A new empirical study conducted by researchers at Yale School of Medicine, the University of Hartford, and New York University shows how bias is embedded in the very ways healthcare organizations operate.
Published in Clinical Psychological Science, the study reveals how organizational-level biases affect how patients and even providers are viewed — and in ways that can produce racial and ethnic inequities.
The authors specifically focused on mental health organizations, detailing how they may systematically transmit bias and racism through common bureaucratic processes — and in some cases through staff merely doing their job.
The study revealed an equally disturbing finding: Staff can often remain unaware of this transmission process and, yet, may simply need to meet their work requirements to perpetuate it — a process that the authors termed “bureaucra-think.”
The authors concluded that, over time, this can lead to care becoming “system-centered” rather than person-centered, let alone equitable.

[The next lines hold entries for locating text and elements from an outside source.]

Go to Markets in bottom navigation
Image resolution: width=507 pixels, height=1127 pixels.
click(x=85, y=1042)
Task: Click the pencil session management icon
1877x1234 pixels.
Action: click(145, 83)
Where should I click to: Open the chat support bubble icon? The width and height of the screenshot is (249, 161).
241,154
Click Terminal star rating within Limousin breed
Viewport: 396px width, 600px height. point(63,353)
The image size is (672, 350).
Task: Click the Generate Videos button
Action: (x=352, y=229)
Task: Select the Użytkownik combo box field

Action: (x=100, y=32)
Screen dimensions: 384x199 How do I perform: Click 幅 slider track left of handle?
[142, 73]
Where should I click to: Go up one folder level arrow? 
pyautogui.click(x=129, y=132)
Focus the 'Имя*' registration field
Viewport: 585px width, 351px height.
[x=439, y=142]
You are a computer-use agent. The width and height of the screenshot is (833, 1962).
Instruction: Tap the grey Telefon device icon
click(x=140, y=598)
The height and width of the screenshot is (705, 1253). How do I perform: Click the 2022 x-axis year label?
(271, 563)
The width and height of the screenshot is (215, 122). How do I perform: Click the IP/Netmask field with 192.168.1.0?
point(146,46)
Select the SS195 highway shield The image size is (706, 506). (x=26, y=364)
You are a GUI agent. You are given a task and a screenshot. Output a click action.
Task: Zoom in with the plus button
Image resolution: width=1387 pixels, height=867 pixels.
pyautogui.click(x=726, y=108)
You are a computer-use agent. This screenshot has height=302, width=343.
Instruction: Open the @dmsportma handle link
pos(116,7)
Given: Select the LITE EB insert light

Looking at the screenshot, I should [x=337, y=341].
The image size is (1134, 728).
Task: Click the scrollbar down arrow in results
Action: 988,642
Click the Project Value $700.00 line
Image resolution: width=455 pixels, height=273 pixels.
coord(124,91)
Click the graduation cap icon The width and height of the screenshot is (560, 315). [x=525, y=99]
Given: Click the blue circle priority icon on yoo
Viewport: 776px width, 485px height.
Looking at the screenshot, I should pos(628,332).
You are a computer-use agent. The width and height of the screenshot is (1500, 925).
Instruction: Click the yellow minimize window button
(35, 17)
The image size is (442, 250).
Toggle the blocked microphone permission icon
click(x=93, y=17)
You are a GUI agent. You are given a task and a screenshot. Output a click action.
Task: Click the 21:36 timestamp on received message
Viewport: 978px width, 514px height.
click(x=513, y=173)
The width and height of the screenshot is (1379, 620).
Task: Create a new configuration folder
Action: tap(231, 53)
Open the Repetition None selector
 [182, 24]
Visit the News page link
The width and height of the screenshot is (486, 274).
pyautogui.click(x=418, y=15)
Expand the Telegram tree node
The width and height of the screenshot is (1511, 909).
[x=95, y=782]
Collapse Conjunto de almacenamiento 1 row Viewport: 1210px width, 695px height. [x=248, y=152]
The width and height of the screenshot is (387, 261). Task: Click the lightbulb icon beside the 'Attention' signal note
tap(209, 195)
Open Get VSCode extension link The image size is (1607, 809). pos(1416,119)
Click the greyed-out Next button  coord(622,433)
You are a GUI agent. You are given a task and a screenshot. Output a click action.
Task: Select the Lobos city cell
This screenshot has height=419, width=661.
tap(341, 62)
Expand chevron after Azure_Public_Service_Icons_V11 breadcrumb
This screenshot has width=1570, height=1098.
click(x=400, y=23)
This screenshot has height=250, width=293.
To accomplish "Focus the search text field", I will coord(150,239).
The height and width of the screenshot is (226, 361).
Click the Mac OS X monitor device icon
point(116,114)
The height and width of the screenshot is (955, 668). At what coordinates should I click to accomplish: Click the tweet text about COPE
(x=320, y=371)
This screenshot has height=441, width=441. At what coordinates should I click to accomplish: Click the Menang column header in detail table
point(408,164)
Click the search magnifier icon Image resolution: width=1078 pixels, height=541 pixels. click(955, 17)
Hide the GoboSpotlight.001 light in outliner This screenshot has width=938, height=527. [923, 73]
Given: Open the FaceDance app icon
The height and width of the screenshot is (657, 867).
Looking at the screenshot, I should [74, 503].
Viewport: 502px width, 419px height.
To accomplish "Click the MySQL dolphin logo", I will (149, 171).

“We hope that this study aids community members, providers, and policymakers vying for greater equity in healthcare,” said Miraj U. Desai, PhD, assistant professor of psychiatry at Yale School of Medicine and the paper’s first author. “At the same time, while the study focused on health settings, we firmly believe that it has direct relevance for institutions and systems outside of healthcare – offering concrete evidence and novel concepts to address how inequity can flourish in very hidden ways.”
The study carries major implications for healthcare and other organizations and suggests novel structural targets for intervention. It also signals a paradigm shift for psychological science, as it demonstrates how structural bias and racism partly depend on collective psychological processes, which psychological science has typically neglected in favor of individualist or internalist accounts. The study thus offers a robust scientific and practical framework to help psychology, healthcare, and related fields address structural bias and racism.
Other authors include Nadika Paranamana, MA (University of Hartford); John F. Dovidio, PhD (Yale); Larry Davidson, PhD (Yale); and senior author Victoria Stanhope, PhD (NYU). Funding was provided by the National Institutes of Health and the Yale Center for Clinical Investigation.